The dimensional FDC of an ungauged catchment is estimated as \cite{castellarin2004}:
\begin{equation}
Q(F) = \mu \cdot q(F),
\label{eq:indexflow}
\end{equation}
where $\mu$ is the mean annual discharge (m$^3$/s) estimated by regression
and $q(F)$ is the regional dimensionless FDC. Uncertainty is propagated by
multiplying the regional band $[q_{p_{10}}(F),\, q_{p_{90}}(F)]$ by the
bounds of the 90\% prediction interval for $\mu$.

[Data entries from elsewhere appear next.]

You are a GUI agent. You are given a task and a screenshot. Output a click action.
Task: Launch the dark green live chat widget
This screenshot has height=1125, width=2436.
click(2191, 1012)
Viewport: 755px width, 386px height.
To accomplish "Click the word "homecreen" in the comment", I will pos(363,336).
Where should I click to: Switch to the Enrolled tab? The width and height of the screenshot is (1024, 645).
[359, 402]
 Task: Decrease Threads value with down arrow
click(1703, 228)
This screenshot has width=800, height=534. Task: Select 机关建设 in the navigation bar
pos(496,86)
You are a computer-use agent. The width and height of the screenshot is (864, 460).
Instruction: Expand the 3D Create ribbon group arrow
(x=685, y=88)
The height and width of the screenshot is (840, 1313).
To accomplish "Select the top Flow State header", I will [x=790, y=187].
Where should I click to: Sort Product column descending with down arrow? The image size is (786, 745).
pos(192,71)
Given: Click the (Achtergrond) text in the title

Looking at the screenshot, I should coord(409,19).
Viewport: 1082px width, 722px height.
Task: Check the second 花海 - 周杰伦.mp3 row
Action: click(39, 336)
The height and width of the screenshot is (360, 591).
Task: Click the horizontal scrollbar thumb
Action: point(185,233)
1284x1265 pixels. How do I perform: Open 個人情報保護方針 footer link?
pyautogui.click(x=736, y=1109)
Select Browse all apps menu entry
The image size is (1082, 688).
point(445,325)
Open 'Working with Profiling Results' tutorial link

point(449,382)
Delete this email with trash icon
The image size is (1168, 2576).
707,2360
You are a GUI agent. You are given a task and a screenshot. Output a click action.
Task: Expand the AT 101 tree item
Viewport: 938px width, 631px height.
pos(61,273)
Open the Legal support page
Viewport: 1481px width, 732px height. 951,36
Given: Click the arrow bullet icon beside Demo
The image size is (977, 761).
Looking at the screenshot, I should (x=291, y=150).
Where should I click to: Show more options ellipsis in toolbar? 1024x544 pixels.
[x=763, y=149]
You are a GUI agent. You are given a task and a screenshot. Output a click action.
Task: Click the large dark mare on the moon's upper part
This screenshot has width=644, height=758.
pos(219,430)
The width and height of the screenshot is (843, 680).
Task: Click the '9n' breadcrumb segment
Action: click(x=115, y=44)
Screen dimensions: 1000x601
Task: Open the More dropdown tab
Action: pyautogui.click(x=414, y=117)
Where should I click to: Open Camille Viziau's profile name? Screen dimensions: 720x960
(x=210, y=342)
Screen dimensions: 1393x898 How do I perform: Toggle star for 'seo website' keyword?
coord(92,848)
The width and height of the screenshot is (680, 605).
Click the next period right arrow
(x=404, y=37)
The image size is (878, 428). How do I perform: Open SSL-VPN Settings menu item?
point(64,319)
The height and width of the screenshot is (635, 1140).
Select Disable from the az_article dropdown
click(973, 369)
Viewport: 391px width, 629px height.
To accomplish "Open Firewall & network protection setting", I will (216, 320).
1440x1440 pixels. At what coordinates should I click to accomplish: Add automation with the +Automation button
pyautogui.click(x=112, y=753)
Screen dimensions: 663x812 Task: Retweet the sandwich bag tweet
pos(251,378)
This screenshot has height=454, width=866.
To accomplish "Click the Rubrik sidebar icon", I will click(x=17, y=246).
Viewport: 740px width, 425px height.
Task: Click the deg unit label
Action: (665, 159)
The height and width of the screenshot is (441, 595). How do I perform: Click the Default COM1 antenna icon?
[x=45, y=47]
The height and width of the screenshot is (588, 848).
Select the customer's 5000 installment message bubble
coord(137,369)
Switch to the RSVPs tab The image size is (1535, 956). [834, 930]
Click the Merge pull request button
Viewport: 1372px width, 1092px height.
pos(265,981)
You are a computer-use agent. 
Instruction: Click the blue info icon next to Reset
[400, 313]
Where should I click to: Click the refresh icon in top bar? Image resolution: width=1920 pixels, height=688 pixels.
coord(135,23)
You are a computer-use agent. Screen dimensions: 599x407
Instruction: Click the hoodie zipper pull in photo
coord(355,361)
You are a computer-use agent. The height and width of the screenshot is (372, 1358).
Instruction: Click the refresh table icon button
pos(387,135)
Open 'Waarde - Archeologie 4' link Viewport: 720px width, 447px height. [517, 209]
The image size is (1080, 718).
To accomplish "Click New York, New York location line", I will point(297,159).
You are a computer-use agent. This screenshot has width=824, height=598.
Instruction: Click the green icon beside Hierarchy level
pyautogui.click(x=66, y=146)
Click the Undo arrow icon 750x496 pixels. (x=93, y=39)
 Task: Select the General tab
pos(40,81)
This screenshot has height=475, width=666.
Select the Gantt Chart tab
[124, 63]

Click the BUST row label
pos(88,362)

The dimensionless FDC is computed via the Weibull plotting position with
monotone cubic spline interpolation (Hyman method):
\begin{equation}
q_{\text{obs}}(F_k) = \frac{Q_{(k)}}{\mu}, \quad
F_k = \frac{k}{n+1}, \quad k = 1,\dots,n.
\label{eq:weibull}
\end{equation}

\subsection{Hurst exponent and memory models}
\label{sec:hurst}

The Hurst exponent $H$ is estimated via the scaled R/S method \cite{hurst1951}.
For sub-series of length $n_s$:
\begin{equation}
R/S(n_s) = \frac{\max_{t}\sum_{i=1}^{t}(x_i-\bar{x}) -
            \min_{t}\sum_{i=1}^{t}(x_i-\bar{x})}{\sigma_x},
\quad x_i = \ln Q_i.
\label{eq:rs}
\end{equation}
The slope of the log-log regression of $\overline{R/S}(n_s)$ on $n_s$ estimates
$H$ \cite{hurst1951}.

When $H > 0.60$, synthetic series are generated with ARFIMA(0,$d$,0)
\cite{hosking1981} using $d = H - 0.5$; otherwise AR(1) is used. The
normal-quantile transformation preserves the marginal distribution:
\begin{equation}
Q_t = F_{\text{FDC}}^{-1}\bigl[\Phi(Z_t)\bigr], \quad Z_t \sim
\begin{cases}
\text{ARFIMA}(0,d,0) & H > H_{\text{threshold}},\\
\text{AR}(1) & \text{otherwise.}
\end{cases}
\label{eq:synth}
\end{equation}

\subsection{Hydrological regionalization}
\label{sec:clustering}

Ward~D2 hierarchical clustering is applied on scaled physical attributes (area,
slope, precipitation, CN, runoff coefficient) with qualitative metadata
(hydrological regime and climatic sub-region) weighted at 50\% \cite{sawicz2011}.
Clustering quality is assessed via the cophenetic coefficient \cite{sokal1962}
and mean silhouette \cite{rousseeuw1987}; the optimal $k$ maximises the
silhouette over $k \in \{2,\dots,6\}$ subject to the WMO minimum of 5
catchments per region \cite{wmo2008}. Assignment of ungauged catchments uses
Mahalanobis distance to the regional centroid \cite{hosking1997}. Intra-regional
homogeneity is verified with the $k$-sample Anderson-Darling test
\cite{scholz1987}.

\subsection{Mean discharge model}
\label{sec:model_mu}

The log-log model with BIC predictor selection (\texttt{MASS::stepAIC},
$k = \ln n$) is:
\begin{equation}
\ln \mu = \beta_0 + \sum_{j=1}^p \beta_j \ln x_j + \varepsilon,
\quad \varepsilon \sim \mathcal{N}(0,\sigma^2).
\label{eq:model_mu}
\end{equation}
Predictions in original scale incorporate the Jensen bias correction:
$\hat{\mu} = \exp(\hat{y} + \sigma^2/2)$.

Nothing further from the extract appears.